One of the things that does grate quite a bit in this last volume is the self-deprecating self-referential aspect of it. He *talks about himself*. A LOT. Consider:

“In the beginning, bookstores often relegated my book ‘The Hidden Life of Trees’ to the fiction section, even though it was based on facts. They did this because the way I write is considered unscientific…” – well, it kind of IS… and I know it’s annoying to be misfiled but this sounds rather, you know, childishly peeved at the occurrence. There’s more: “It was readers and the overwhelming interest they showed in ‘The Hidden Life of Trees’ that made that and my later books into international bestsellers.” – hey, don’t sprain your shoulder with all that back-patting, ok? (As in, if you feel the desperate need to reference your own books as international bestsellers instead of letting them speak for themselves on that subject are they really bestsellers or are you just using that word because it sounds nice…?) And then he kind of says the quiet part out loud: “…[I’ve heard people level this criticism…a work of imagination]  at my bestselling book about trees. They align it with works of fiction as though it were a detective novel. That in itself is not a negative judgment –  who doesn’t enjoy reading a good story about tracking down what’s really going on? – but people who read the book this way  miss out on the opportunity to engage seriously with one of the most numerous life forms that surrounds us. Instead, reading my book becomes another escape from today’s world, which can also happen when you play video games, watch soap operas – or read other, similar nature books.” – I mean, wow. This boils down to a severe entitlement complex at its roots. A resentment that anyone would dare diss these books as ‘non-scientific’ (which by the way they are, in a lot of ways) and then a direct condescension to ‘real’ fiction  (as well as ‘other, similar, nature books’) as being directly inferior to his own august product. As in, let other people blow your horn, sir, if horn-blowing is required. Doing it yourself in your own narrative is a little bit cheesy.

 

 

I LIKE reading non-fiction books, natural history books, popular science books. But when I am left feeling like I had been spoken down to as though I were an acolyte at the feet of a great sage, someone who has come humbly to drink from a fount of wisdom, without ever having really signed up to be more than an interested reader – well – it kind of kicks off an entirely unwanted set of responses. I resent coming out of these books not as someone who might have learned something new about a topic of interest but rather as somebody who had just been forced to sit through a series of increasingly irrelevant and subjective lectures on the subject – and then being taken to task for not being properly appreciative.

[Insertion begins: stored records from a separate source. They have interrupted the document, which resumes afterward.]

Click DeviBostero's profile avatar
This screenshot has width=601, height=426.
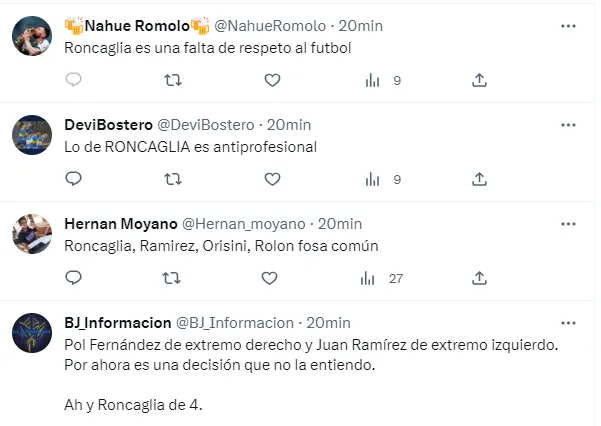[x=32, y=136]
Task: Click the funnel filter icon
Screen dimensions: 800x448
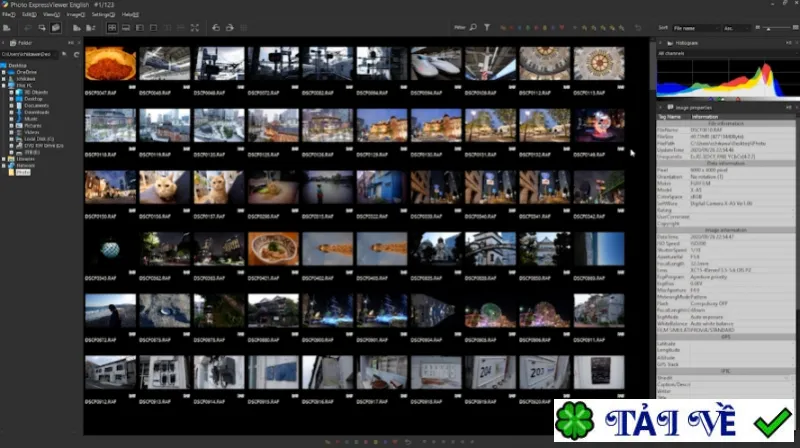Action: [487, 28]
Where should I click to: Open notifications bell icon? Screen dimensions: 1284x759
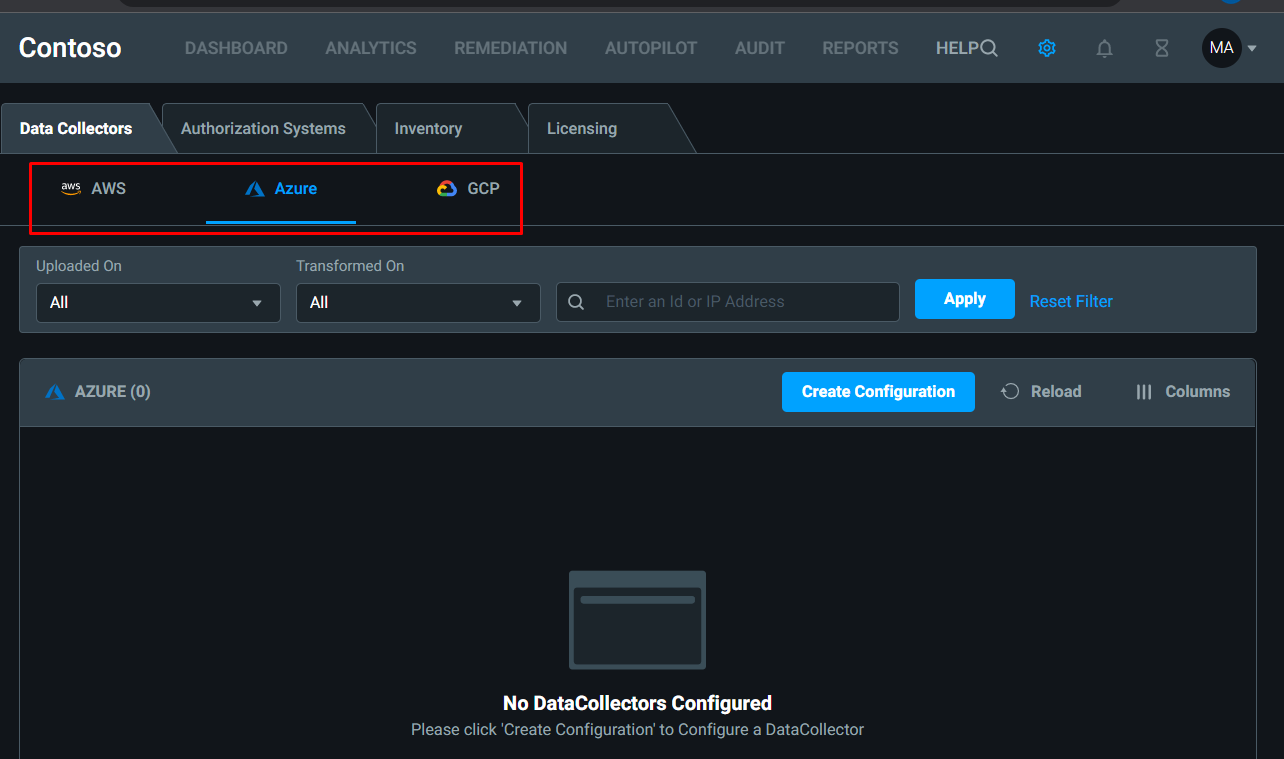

As I said, I don’t know if it is the author or the translation – or it may be neither, it may be that the man who wrote these books is a perfectly nice person if you are there with him and he is telling you about the woods and the birds and the bees in an oral as opposed to a written form. The books may or may not (as he insists) have been international bestsellers – but when people say that everyone ‘has a book in them’ that does not necessarily mean that they should go ahead and publish it. I find the subject matter that these books touch on fascinating – I’ve hugged many a tree in my time, I’ve looked eagles and dolphins and wolves (not to mention several cats and dogs) in the eye and I like to think that I could in some way communicate with these animals – but these are not the books I will be returning to in order to discover more about this material. There are definitely other roads to take into the Mysteries of Nature.